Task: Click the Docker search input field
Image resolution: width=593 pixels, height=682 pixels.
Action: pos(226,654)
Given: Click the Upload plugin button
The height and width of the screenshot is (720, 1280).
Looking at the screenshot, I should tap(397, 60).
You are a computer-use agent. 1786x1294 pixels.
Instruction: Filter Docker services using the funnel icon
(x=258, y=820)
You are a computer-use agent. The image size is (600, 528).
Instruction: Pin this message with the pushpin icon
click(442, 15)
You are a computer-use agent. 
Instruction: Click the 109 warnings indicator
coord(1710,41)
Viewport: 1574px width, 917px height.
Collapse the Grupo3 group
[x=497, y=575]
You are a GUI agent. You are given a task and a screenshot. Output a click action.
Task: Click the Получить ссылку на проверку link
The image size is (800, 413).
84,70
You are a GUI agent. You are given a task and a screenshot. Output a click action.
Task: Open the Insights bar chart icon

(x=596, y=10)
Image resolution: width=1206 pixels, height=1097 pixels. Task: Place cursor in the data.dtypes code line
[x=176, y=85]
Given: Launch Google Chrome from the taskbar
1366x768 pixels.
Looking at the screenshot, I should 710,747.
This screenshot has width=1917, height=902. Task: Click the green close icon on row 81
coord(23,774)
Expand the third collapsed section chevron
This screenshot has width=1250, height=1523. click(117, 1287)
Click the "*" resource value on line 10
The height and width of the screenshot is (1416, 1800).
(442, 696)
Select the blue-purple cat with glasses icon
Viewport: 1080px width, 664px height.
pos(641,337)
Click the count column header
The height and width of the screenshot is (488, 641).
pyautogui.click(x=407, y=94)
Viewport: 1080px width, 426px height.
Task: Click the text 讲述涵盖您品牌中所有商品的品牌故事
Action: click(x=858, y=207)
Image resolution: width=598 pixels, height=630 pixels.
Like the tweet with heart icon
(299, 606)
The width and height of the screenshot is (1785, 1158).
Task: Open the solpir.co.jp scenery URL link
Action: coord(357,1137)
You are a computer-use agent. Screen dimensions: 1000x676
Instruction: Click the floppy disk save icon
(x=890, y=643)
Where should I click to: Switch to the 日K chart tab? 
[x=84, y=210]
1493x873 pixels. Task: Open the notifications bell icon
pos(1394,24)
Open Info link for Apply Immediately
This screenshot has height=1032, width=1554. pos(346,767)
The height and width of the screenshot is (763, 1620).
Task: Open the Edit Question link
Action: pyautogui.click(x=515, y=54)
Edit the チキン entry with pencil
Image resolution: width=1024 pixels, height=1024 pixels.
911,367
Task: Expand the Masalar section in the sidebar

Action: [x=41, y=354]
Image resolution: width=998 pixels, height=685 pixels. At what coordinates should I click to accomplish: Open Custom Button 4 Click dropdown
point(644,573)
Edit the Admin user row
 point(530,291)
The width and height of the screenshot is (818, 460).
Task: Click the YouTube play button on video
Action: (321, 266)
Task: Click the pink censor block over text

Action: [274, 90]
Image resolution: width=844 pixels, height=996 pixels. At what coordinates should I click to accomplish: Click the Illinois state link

==*==

Rewrite the material from the line with "Given: Click the Upload plugin button" to the line with "(x=258, y=820)", swapping "funnel icon" for "filter icon" and leaving everything else as it is.

● Response to this exercise:
Given: Click the Upload plugin button
The height and width of the screenshot is (720, 1280).
Looking at the screenshot, I should tap(397, 60).
You are a computer-use agent. 1786x1294 pixels.
Instruction: Filter Docker services using the filter icon
(x=258, y=820)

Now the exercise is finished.